On Earth, it is more and more likely that life began, before the cyanobacteria proliferated on the surface of the ocean, within the geothermal chimneys formed at the bottom of an acidic ocean, at the limits of the tectonic plates, by fluxes of basic water loaded with mineral effluents, heated, but not too much (around 60° C) by the magma (“Lost-City” type gray smokers, on faults parallel to the mid-oceanic magmatic resurgences). On Mars, some places (the bottom of the Eridania Sea for instance) could have known the same conditions and the same phenomenon could have occurred. But it is not impossible that the same favorable conditions have also existed in Yellowstone-type environments (hot water, percolating through faults of a soil rich in alkaline minerals, meeting acidic fluids descending from the surface, rich in sulfur and carbon dioxide, with a significant pH differential). It is therefore at this very primitive level, before photosynthesis, that we must consider the most likely possibility of life on Mars.

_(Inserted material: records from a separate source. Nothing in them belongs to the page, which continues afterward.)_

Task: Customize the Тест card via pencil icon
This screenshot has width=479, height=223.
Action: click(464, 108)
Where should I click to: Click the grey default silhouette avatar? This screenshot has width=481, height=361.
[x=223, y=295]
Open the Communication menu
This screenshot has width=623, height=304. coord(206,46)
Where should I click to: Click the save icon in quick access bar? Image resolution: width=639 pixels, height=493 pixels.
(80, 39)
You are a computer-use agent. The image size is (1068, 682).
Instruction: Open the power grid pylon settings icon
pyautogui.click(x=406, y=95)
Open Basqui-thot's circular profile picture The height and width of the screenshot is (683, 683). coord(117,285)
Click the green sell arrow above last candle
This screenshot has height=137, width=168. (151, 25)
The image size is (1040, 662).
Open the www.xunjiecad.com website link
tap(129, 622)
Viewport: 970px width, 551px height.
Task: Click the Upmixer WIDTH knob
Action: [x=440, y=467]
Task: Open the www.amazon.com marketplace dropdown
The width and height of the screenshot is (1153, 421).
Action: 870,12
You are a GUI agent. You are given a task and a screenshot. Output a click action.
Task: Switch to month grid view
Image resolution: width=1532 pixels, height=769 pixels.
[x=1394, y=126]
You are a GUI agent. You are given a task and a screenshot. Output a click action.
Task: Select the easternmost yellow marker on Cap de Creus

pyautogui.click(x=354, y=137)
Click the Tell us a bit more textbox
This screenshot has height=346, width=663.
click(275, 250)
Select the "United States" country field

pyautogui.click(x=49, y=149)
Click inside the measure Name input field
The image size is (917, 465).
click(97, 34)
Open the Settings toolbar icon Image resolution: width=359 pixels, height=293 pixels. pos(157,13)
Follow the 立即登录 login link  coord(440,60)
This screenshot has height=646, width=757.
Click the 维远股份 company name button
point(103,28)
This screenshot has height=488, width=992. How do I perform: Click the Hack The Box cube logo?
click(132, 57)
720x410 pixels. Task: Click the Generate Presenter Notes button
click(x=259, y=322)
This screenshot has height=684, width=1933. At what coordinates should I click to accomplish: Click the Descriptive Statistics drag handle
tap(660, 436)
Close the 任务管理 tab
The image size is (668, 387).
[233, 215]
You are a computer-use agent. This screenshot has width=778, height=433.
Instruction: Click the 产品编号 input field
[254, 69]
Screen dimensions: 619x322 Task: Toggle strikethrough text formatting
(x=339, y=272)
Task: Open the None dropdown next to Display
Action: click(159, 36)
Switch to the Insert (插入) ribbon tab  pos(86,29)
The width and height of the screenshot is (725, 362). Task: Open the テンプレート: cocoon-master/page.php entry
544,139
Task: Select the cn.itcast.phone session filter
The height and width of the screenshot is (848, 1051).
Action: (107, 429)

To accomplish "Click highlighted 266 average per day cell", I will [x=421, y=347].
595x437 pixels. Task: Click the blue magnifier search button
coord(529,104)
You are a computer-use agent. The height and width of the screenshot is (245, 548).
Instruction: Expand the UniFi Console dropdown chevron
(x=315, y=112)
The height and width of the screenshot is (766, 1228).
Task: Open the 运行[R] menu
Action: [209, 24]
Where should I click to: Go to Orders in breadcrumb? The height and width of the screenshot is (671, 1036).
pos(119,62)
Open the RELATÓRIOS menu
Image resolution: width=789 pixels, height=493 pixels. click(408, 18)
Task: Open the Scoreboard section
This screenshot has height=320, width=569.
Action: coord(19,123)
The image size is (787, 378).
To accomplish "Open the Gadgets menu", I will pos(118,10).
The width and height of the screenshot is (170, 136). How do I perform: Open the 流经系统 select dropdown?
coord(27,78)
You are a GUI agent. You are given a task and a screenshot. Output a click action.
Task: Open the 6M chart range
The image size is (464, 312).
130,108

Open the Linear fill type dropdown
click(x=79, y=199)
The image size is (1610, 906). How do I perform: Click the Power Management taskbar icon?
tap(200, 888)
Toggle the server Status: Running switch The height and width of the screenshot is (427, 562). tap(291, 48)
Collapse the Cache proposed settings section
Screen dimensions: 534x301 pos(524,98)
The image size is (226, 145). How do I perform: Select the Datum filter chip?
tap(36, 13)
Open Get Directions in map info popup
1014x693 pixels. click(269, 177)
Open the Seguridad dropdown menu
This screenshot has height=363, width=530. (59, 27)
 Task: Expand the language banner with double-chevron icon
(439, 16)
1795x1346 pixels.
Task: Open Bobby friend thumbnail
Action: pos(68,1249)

The process could then have developed and extended itself in the underground environment, stable, warm (under the layer of permafrost) and protected from radiations, but moderately and slowly on account of the environmental conditions (notably the lack of oxygen and also the difficulties of contacts between individuals or populations). This is the thesis developed by astrophysicist Joseph Michalski in a scientific paper published in January 2018. The icing on the cake is that Mars habitable underground should be much deeper than Earth’s because of the low mass of the planet (1/10th of that of Earth), and therefore of its lower gravity, which induces a much deeper potential rock porosity zone (more than double that of Earth, down to 10 km). In fact the limit of habitability should be rather set before this depth is reached, by the rise of temperature as the distance to the surface increases, 120°C being regarded as a maximum bearable (3 km on Earth, 6 km on Mars).

But, as Joseph Michalski points out, the interest of Mars is not only to offer the possibility of observing a form of life elsewhere than on Earth, it is also to offer the possibility of observing the path of a pre-biotic evolution towards life. On Earth, only 0.001% of the surface is old enough to bear traces of the time when this process should have taken place, because the rest is completely inaccessible under sediments or deeply transformed by plate tectonics, the “steamroller” of which has been crushing, churning and transforming rocks for more than 2 billion years. On Mars, unprocessed surfaces older than 3.5 billion years represent more than half of the total and the immediate underground transformed by lava spilling of the Hesperian and Amazonian eons, is even more important.

Do you see the issue? Going to Mars is not only “going for a sightseeing tour” in an exotic place, it is also looking for the sources of life, which we cannot hope to find, in the near future, anywhere else. What man would remain insensitive to this argument that challenges us in various forms since we became aware ?!

Référence :
“The Martian subsurface as a potential window into the origin of Life” par Joseph Michalski et al. in Nature Geoscience, janvier 2018; doi.org/10.1038/s41561-017-0015-2.